Stored data
......
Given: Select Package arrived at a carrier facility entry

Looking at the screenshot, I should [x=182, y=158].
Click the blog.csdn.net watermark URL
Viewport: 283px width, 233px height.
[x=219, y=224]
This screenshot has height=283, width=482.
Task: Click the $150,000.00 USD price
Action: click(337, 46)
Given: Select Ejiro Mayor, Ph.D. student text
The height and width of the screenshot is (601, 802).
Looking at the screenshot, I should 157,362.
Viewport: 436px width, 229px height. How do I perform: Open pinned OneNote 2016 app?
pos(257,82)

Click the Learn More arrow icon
......
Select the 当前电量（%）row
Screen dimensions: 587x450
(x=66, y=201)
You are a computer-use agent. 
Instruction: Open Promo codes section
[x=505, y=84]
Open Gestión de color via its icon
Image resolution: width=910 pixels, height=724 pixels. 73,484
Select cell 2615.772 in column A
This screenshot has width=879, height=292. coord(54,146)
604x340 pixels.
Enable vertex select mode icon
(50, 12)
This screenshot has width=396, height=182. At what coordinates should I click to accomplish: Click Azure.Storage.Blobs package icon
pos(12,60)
......
Using only the entries above, output the line with "Given: Select Package", the line with "Click the Learn More arrow icon", and all lines between them, exactly as they stand.

Given: Select Package arrived at a carrier facility entry

Looking at the screenshot, I should [x=182, y=158].
Click the blog.csdn.net watermark URL
Viewport: 283px width, 233px height.
[x=219, y=224]
This screenshot has height=283, width=482.
Task: Click the $150,000.00 USD price
Action: click(337, 46)
Given: Select Ejiro Mayor, Ph.D. student text
The height and width of the screenshot is (601, 802).
Looking at the screenshot, I should 157,362.
Viewport: 436px width, 229px height. How do I perform: Open pinned OneNote 2016 app?
pos(257,82)

Click the Learn More arrow icon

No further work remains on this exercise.